Shamanisme Manchu atau agama tradisional Manchu adalah agama yang pernah dipraktikkan oleh orang-orang Manchu yang merupakan suku bangsa Tungusik di Tiongkok. Kata "shaman" sendiri berasal dari rumpun bahasa Tungusik šamán yang berarti "orang yang berpengetahuan".[1]
Agama ini merupakan agama yang animistik dan politeistik. Penganutnya percaya akan sejumlah dewa dan roh. Pada saat yang sama, seperti halnya agama Tengrisme, agama ini percaya akan dewa langit Apka Enduri yang merupakan pencipta segala.[2] Dewa-dewa (enduri) menghidupi setiap hal yang ada di alam, dan pemujaan dewa-dewa diyakini akan membawa pahala, kesehatan, dan kemakmuran.[3] Banyak dewa-dewa yang merupakan nenek moyang orang Manchu, dan orang yang memiliki nama belakang yang sama dengan dewa nenek moyang tersebut diyakini berasal dari dewa yang sama.[4]

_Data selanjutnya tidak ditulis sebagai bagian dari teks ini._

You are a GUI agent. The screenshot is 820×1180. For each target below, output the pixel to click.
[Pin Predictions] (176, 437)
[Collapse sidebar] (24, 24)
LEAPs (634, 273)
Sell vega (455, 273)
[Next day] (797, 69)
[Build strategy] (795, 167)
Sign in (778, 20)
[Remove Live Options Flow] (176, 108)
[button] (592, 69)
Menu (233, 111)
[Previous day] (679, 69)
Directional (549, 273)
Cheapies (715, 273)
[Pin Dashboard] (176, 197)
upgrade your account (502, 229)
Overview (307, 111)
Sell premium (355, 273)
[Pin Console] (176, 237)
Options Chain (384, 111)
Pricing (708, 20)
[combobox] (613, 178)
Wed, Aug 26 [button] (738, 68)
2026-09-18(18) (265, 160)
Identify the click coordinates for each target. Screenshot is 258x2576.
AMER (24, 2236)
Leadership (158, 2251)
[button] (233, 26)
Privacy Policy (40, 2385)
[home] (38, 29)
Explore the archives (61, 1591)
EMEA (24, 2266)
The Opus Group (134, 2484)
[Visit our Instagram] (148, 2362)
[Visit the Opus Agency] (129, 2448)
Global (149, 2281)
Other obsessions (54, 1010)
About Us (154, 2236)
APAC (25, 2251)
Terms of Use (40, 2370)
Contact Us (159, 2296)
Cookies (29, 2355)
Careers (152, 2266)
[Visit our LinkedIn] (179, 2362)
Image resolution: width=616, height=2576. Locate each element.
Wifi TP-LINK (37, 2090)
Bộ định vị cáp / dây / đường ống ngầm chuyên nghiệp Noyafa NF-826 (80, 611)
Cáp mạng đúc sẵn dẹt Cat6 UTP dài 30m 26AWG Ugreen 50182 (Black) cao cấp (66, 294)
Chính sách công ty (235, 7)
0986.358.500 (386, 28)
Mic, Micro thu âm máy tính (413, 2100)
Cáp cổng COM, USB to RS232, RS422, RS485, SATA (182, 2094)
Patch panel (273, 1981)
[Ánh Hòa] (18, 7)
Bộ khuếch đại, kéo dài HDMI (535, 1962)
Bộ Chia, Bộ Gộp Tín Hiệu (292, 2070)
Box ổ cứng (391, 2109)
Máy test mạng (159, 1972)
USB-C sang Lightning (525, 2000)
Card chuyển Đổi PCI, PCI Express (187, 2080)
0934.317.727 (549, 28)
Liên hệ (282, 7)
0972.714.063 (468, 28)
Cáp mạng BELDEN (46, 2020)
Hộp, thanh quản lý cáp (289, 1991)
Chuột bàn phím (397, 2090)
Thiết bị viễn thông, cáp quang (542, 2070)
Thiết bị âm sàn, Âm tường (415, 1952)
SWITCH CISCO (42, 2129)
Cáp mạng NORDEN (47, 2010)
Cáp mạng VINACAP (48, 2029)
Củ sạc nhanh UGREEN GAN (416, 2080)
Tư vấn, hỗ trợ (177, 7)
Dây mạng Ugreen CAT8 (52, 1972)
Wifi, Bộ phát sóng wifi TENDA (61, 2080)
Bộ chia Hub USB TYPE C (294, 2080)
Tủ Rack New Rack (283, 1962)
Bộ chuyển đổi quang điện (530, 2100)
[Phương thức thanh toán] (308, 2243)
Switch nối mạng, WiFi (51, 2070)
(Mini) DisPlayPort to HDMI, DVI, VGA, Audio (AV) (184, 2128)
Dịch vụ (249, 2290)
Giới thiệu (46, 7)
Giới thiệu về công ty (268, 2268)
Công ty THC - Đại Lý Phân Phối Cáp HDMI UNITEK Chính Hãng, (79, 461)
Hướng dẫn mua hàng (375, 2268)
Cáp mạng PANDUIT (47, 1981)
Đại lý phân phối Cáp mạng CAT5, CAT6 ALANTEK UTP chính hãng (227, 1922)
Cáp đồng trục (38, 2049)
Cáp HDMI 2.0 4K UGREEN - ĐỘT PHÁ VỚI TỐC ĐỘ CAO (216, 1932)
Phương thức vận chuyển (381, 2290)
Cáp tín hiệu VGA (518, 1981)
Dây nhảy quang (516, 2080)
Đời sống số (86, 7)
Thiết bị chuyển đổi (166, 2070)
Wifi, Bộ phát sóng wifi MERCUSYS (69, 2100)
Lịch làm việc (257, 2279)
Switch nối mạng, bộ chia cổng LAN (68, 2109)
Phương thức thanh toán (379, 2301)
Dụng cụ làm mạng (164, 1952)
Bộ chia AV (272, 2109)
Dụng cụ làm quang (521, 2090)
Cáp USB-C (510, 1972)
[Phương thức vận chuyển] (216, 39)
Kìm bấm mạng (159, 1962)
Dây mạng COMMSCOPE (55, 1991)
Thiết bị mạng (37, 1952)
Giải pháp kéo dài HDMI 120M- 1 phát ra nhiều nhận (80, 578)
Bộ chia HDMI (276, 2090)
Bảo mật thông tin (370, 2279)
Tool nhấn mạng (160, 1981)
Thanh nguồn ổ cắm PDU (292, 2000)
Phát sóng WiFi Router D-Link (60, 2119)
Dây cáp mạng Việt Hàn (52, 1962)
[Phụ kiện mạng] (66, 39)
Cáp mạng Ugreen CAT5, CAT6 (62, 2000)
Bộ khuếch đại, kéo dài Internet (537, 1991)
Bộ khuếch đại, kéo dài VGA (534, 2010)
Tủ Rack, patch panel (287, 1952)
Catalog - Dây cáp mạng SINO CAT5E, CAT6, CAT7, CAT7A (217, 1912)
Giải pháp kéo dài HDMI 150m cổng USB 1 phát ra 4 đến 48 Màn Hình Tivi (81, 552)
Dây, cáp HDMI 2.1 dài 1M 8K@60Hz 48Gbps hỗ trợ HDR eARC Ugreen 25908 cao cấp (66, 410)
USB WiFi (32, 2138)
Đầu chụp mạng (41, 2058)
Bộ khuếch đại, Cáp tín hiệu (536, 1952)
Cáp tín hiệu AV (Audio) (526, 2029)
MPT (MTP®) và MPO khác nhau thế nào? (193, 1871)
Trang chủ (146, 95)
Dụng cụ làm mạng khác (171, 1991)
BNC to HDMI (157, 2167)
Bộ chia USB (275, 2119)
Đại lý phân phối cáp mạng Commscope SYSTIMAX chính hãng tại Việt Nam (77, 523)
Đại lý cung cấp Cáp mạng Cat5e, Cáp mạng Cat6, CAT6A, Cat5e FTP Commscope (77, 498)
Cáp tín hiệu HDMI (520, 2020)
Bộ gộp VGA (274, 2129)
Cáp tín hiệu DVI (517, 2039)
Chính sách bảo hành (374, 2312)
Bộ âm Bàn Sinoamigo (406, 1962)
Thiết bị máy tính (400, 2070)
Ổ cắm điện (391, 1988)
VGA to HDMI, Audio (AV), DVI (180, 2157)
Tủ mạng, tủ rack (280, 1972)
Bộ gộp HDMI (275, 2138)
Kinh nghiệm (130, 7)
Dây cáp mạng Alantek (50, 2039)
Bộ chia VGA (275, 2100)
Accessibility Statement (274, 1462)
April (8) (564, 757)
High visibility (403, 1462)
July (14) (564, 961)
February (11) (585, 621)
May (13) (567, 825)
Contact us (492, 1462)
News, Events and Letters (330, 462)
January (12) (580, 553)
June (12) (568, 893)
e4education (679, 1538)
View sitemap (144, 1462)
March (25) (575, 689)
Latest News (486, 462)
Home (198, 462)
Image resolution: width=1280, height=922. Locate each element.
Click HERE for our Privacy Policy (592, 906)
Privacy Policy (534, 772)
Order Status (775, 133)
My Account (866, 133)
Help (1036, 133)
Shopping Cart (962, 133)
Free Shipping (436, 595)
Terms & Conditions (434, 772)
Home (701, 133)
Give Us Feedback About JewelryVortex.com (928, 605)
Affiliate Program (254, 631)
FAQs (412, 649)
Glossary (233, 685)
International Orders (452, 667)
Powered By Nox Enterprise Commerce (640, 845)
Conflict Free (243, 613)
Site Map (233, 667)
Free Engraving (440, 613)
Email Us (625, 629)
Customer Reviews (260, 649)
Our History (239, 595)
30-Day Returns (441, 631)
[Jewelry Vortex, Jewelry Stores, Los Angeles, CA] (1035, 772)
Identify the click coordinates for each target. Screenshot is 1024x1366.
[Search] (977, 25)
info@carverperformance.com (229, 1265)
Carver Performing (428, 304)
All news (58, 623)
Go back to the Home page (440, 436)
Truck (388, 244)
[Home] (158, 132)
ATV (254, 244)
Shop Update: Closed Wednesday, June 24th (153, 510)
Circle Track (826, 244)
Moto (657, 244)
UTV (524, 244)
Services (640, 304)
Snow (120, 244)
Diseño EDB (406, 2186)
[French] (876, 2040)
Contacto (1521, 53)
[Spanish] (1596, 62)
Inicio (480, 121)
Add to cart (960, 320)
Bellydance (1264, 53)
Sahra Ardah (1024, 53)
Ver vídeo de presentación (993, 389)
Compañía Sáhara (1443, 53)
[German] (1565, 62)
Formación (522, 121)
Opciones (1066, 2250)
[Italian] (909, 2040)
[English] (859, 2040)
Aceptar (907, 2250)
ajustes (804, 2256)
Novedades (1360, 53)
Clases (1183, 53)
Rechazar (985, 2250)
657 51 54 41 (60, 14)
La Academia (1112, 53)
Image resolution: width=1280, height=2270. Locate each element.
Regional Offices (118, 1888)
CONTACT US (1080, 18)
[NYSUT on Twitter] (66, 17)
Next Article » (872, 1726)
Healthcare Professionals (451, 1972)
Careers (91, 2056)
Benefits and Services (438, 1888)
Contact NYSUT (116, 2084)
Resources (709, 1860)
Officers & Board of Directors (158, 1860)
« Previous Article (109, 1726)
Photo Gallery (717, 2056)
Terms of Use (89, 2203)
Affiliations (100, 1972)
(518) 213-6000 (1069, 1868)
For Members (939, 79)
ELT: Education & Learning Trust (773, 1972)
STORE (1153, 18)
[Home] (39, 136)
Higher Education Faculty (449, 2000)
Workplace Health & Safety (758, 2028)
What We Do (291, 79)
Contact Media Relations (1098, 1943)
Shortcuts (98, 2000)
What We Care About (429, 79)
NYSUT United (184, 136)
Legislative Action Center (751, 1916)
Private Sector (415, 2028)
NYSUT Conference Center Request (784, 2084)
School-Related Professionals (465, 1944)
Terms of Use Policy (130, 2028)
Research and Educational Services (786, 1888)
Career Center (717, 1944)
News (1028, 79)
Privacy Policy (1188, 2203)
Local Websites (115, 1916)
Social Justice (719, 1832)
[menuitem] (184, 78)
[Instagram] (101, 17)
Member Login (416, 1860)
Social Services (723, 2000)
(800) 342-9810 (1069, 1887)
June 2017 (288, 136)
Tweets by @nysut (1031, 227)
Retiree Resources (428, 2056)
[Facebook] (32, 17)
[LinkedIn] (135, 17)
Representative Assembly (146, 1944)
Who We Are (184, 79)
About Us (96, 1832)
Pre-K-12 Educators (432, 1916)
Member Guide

Shaman adalah orang yang diyakini memiliki kemampuan khusus dalam mengetahui dan memperkirakan kemauan para dewa. Mereka juga memiliki peran sosial dengan menggelar upacara pengorbanan dan memohon perlindungan kepada dewa. Berkat kemampuan ini, mereka dihormati oleh masyarakat Manchu. Biasanya setiap keluarga Manchu memiliki shamannya sendiri.[3]
Ritus keagamaan Manchu distandardisasi oleh Kaisar Qianlong (1736–96) dalam panduan Ritual Pengorbanan Manchu untuk Dewa-dewa dan Langit (Manjusai wecere metere kooli bithe) yang diterbitkan dalam bahasa Manchu pada tahun 1747 dan dalam bahasa Tionghoa (Manzhou jishen jitian dianli) pada tahun 1780.[4][5] Namun, walaupun Manchu adalah etnis yang menguasai dinasti Qing, orang-orang Manchu secara perlahan mengadopsi bahasa dan budaya Tionghoa dan juga menganut agama tradisional Tionghoa.